VRで異性になりきったら心に何が起きる?

ルチフォラ氏らの研究では、20代の男性36人が被験者となりました。
全員がVRゴーグルを装着し、一人称視点で女性の身体を動かせるように設定されています。
仮想空間のシナリオは二段構えです。
まず最初のシーンでは、参加者は自分が女性になった姿を鏡に映して確認します。
現実の自分の動きに合わせて、鏡の中の女性アバターも手足を動かし、まるで自分が本当に女性の体を得たかのような錯覚を起こさせます。
次のシーンでは、場所が地下鉄のホームに切り替わり、参加者の周囲に男性アバターが3人現れます。
ここで実験群では、男性アバター達が順に「ねぇ、どこ行くの一人で?」「おい、なんでもっと笑わないの?」といったセクシャルな絡み方をしてきます。
一方、対照群では「すみません、今何時ですか?」など当たり障りのない質問をするだけで、嫌がらせはしないよう設定されました。
このようにして、ただ見知らぬ男性に話しかけられる状況と、明らかに性的ないやらしい声かけをされる状況との違いを比較したのです。
(※研究チームはこの世界を作るのに Oculus Quest 2 と Unity Engine で独自にシナリオを構築しており、アセットとしては Unity Asset Store の「Basic Bedroom Pack」と「Urban Underground」を組み合わせて作っています)
結果は顕著でした。
男性たちは、性的な声かけを受けたグループでは、VR体験後の自己申告で「怒り」や「嫌悪」の感情が有意に強まっていました。
これらの感情は、倫理的に「それは許せない」という道徳的嫌悪感に分類されるものです。
一方で恐怖についてはどちらのグループでも増加傾向が見られ、声かけ群の方がやや高かったものの統計的な有意差はない程度でした。
研究チームは、地下鉄という環境自体が多少不安を誘うため、恐怖はハラスメント特有の反応とは言えなかった可能性を示唆しています。
興味深いのは、性的な声かけを受けた男性たちの行動にも変化が見られたことです。
ハラスメントシーンでは、なんと94%の参加者が男性アバター達に一切返事をせず無言でやり過ごしました。
屈辱と嫌悪で固まってしまい、関わり合いを避ける回避行動に出たのです。
それに対し、対照シナリオでは半数以上の男性が普通に話しかけに応じました。
さらに注目すべきは、VR体験後のインタビューで彼らが語った言葉です。
参加者たちは自分の感じたことを自由に語りましたが、AIを用いた文章分析によって、その内容にはいくつか共通するテーマがあると分かりました。
例えば、多くの男性参加者が「とにかく危険を感じた」「すぐその場を離れたくなった」といった安全への渇望を語り、「女性だから身を引いた。

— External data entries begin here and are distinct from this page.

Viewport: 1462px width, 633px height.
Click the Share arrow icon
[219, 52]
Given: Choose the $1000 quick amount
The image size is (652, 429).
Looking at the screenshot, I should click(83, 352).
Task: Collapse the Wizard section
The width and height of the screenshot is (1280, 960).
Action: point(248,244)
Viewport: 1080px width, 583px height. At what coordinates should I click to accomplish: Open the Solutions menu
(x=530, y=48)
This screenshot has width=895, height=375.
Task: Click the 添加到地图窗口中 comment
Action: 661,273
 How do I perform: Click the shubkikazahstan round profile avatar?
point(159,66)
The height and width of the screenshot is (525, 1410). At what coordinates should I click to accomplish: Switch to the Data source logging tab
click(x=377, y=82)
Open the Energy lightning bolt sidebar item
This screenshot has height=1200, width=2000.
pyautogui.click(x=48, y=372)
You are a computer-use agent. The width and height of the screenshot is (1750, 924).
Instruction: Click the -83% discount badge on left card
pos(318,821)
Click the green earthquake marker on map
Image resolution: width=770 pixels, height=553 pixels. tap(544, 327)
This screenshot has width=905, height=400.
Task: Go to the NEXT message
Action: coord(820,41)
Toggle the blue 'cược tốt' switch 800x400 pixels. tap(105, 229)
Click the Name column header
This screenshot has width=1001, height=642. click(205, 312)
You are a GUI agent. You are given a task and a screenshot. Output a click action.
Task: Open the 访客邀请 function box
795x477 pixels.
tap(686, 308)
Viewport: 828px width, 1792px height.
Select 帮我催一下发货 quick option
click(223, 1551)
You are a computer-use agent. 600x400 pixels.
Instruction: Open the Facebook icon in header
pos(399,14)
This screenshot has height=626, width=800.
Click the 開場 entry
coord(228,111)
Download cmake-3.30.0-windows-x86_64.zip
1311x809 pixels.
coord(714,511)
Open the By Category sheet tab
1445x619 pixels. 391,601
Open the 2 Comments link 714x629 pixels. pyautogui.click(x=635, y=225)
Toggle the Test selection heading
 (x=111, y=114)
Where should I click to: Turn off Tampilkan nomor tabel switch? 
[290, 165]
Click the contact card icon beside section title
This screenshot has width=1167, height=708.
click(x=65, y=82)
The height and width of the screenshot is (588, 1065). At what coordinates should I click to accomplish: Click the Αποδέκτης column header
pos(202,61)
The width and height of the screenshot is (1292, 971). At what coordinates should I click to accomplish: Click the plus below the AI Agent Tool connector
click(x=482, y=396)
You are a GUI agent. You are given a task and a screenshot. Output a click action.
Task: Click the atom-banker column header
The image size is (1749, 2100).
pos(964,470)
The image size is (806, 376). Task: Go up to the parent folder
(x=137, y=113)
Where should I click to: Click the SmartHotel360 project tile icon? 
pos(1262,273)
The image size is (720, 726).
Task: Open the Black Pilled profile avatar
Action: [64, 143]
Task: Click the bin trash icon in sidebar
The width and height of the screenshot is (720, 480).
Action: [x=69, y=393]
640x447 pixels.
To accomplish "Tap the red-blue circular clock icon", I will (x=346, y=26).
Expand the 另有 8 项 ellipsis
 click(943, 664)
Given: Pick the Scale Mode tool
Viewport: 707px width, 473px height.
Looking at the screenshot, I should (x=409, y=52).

もし自分が男性なら言い返していただろうに…」というように無力感や悔しさも表現しました。
ある参加者は「安全な場所に逃げ込みたかったが、一人になるのはもっと危ないと感じた」と葛藤を語っています。
また別の参加者は「怒りの感情が自分の中でわき起こった」とも述べ、理不尽な扱いに対する強い怒りを覚えたことが窺えます。
このように、VR内での擬似体験にもかかわらず男性たちは現実さながらの恐怖・怒り・無力感を覚え、被害者としての視点で物事を考え始めたのです。
それは単なる同情ではなく、「自分が屈辱を受けた」という切実な実感でした。
研究チームはこれらの結果について、怒りや嫌悪といった感情はモラルな気づきを促すトリガーになりうると述べています。
普段はハラスメントと無縁だった男性でも、自分が被害者になれば「こんな行為は許せない」「自分はなぜ何もできなかったのか」と内省し、道徳的な自己認識が高まる可能性があります。
VRはまさにその気づきのきっかけを作ったと言えるでしょう。
参加者の一人は体験後、「女性への声かけがこんなにも怖いものだとは思わなかった。現実でも困っている女性がいたら助けたい」と語ったそうです。
これらの例から分かるように、VRで他者の立場になりきる体験をすると、人は一時的とはいえその立場の心理や行動様式を擬似的に身に着けてしまいます。
まさに「外見が変わると心まで変わる」という現象が確認できたのです。